[Saved entries]
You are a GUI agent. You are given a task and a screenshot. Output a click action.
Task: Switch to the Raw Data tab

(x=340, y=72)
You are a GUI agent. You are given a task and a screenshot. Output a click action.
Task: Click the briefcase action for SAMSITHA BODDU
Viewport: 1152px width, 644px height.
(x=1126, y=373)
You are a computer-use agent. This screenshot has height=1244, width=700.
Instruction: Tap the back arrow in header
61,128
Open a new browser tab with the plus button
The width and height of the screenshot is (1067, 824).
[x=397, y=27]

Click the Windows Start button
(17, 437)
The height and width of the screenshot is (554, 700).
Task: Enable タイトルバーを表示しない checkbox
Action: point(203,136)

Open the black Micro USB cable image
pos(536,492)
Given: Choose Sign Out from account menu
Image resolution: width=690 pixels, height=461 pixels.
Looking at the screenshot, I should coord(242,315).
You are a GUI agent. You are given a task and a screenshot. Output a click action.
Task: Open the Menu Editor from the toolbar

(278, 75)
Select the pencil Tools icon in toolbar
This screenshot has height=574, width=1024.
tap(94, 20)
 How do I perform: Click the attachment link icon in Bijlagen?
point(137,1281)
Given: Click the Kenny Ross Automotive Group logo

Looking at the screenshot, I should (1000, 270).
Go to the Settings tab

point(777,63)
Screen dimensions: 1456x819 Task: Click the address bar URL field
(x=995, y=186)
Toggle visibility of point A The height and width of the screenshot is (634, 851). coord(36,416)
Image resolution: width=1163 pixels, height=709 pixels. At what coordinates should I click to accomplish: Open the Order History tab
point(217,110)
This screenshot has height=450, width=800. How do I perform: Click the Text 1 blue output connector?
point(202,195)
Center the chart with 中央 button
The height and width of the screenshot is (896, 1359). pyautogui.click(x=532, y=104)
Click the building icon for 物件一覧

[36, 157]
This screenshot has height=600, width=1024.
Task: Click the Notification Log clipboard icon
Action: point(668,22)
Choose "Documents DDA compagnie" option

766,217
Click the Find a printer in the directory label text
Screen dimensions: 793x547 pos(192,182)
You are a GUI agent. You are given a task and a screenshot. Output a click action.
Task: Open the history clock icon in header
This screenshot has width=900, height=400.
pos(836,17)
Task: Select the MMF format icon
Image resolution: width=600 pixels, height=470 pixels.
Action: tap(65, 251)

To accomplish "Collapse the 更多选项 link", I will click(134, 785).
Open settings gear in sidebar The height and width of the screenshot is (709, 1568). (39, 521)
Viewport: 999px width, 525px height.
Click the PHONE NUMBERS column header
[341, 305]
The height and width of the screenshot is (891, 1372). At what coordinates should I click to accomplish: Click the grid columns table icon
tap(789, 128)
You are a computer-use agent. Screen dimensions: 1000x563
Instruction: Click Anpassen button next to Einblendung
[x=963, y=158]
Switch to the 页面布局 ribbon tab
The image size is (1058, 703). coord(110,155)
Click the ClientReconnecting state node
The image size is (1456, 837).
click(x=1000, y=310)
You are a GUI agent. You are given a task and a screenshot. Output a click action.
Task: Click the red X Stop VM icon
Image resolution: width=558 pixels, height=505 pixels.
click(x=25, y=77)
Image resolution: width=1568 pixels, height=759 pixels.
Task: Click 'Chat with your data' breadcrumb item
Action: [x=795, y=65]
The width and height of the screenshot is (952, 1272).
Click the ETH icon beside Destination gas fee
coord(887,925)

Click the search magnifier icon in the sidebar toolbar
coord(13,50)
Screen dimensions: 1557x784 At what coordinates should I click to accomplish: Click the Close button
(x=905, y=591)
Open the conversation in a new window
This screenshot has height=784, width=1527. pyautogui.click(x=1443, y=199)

WHAT THE TASK REQUIRES ::
Going line by line, copy the data above exactly.

OUTPUT ::
You are a GUI agent. You are given a task and a screenshot. Output a click action.
Task: Switch to the Raw Data tab

(x=340, y=72)
You are a GUI agent. You are given a task and a screenshot. Output a click action.
Task: Click the briefcase action for SAMSITHA BODDU
Viewport: 1152px width, 644px height.
(x=1126, y=373)
You are a computer-use agent. This screenshot has height=1244, width=700.
Instruction: Tap the back arrow in header
61,128
Open a new browser tab with the plus button
The width and height of the screenshot is (1067, 824).
[x=397, y=27]

Click the Windows Start button
(17, 437)
The height and width of the screenshot is (554, 700).
Task: Enable タイトルバーを表示しない checkbox
Action: point(203,136)

Open the black Micro USB cable image
pos(536,492)
Given: Choose Sign Out from account menu
Image resolution: width=690 pixels, height=461 pixels.
Looking at the screenshot, I should coord(242,315).
You are a GUI agent. You are given a task and a screenshot. Output a click action.
Task: Open the Menu Editor from the toolbar

(278, 75)
Select the pencil Tools icon in toolbar
This screenshot has height=574, width=1024.
tap(94, 20)
 How do I perform: Click the attachment link icon in Bijlagen?
point(137,1281)
Given: Click the Kenny Ross Automotive Group logo

Looking at the screenshot, I should (1000, 270).
Go to the Settings tab

point(777,63)
Screen dimensions: 1456x819 Task: Click the address bar URL field
(x=995, y=186)
Toggle visibility of point A The height and width of the screenshot is (634, 851). coord(36,416)
Image resolution: width=1163 pixels, height=709 pixels. At what coordinates should I click to accomplish: Open the Order History tab
point(217,110)
This screenshot has height=450, width=800. How do I perform: Click the Text 1 blue output connector?
point(202,195)
Center the chart with 中央 button
The height and width of the screenshot is (896, 1359). pyautogui.click(x=532, y=104)
Click the building icon for 物件一覧

[36, 157]
This screenshot has height=600, width=1024.
Task: Click the Notification Log clipboard icon
Action: point(668,22)
Choose "Documents DDA compagnie" option

766,217
Click the Find a printer in the directory label text
Screen dimensions: 793x547 pos(192,182)
You are a GUI agent. You are given a task and a screenshot. Output a click action.
Task: Open the history clock icon in header
This screenshot has width=900, height=400.
pos(836,17)
Task: Select the MMF format icon
Image resolution: width=600 pixels, height=470 pixels.
Action: tap(65, 251)

To accomplish "Collapse the 更多选项 link", I will click(134, 785).
Open settings gear in sidebar The height and width of the screenshot is (709, 1568). (39, 521)
Viewport: 999px width, 525px height.
Click the PHONE NUMBERS column header
[341, 305]
The height and width of the screenshot is (891, 1372). At what coordinates should I click to accomplish: Click the grid columns table icon
tap(789, 128)
You are a computer-use agent. Screen dimensions: 1000x563
Instruction: Click Anpassen button next to Einblendung
[x=963, y=158]
Switch to the 页面布局 ribbon tab
The image size is (1058, 703). coord(110,155)
Click the ClientReconnecting state node
The image size is (1456, 837).
click(x=1000, y=310)
You are a GUI agent. You are given a task and a screenshot. Output a click action.
Task: Click the red X Stop VM icon
Image resolution: width=558 pixels, height=505 pixels.
click(x=25, y=77)
Image resolution: width=1568 pixels, height=759 pixels.
Task: Click 'Chat with your data' breadcrumb item
Action: [x=795, y=65]
The width and height of the screenshot is (952, 1272).
Click the ETH icon beside Destination gas fee
coord(887,925)

Click the search magnifier icon in the sidebar toolbar
coord(13,50)
Screen dimensions: 1557x784 At what coordinates should I click to accomplish: Click the Close button
(x=905, y=591)
Open the conversation in a new window
This screenshot has height=784, width=1527. pyautogui.click(x=1443, y=199)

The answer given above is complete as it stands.